3. Data-analysis: the authors select to adjust injury data at group level and not at individual level. Did the survey not allow to calculate or estimate individual exposure and injury risk? Please provide additional rationale for this extrapolation at group level, because this influences greatly the results.

Response: Unfortunately we were unable to adjust the data at the individual level since we did not take the length of time that the participants were in quarantine in their region in the survey, and since social isolation measures were extremely specific to exact geographical location (even more than, for example, the state level in the US). Therefore, we decided to adjust the injury data at the group level. However, we will be conducting a follow-up study one year after the original survey was sent out to assess injury data to get a more sensitive estimate of injury data following the pandemic as the time frames will be the same as the year before the pandemic to the year following. We included this limitation on lines 452-458.

Additional comments:

- Injury definition of running related injuries: please elaborate on how recall bias influences injury data throughout the survey. Overuse injuries (running related injuries) are susceptible for this kind of bias and are dependent of the selected injury definition.

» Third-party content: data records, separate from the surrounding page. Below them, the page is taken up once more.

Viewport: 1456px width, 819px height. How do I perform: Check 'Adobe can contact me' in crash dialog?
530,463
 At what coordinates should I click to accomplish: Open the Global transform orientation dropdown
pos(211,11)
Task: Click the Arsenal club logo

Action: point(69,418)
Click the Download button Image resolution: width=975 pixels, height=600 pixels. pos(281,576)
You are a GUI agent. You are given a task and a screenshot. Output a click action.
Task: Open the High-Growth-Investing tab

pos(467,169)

Response: We agree this is an important area to highlight in the manuscript. We kept the injury inclusion for this study broad, and aimed to capture more specific injury information about the injury types by body part in the table included in the survey. We did not specifically differentiate between overuse and traumatic injuries, however we did collection information on the duration that the injury influenced their running training, as well as time off from injury. We included this information in the methods (lines 116-117), discussion (lines 369-375), and acknowledged in the limitations (lines 460-462).

- The survey aims to include international runners, but the COVID-quarantine differs in each country / region. This conflicts with earlier comment on representativeness. Consider sub-group analysis for those regions that allow for a more representative analysis?

Response: While we did have international respondents for this study, we were not able to include international respondents as a sub-group in the regression analysis since there was not a sufficient number of respondents in each geographic group and therefore the interpretations would not be appropriate (lines 398-399). Instead, we included the breakdown of responses by geographical location, and changes in running outcomes by geographical location in the supplemental material. We also adjusted the title as noted in a previous response to address this matter.

- The survey included all levels of runners, but the level (competition or recreational) can be of great influence to motivation. Group analysis might conceal sub-group differences? Did the authors consider sub-group analysis for motivation?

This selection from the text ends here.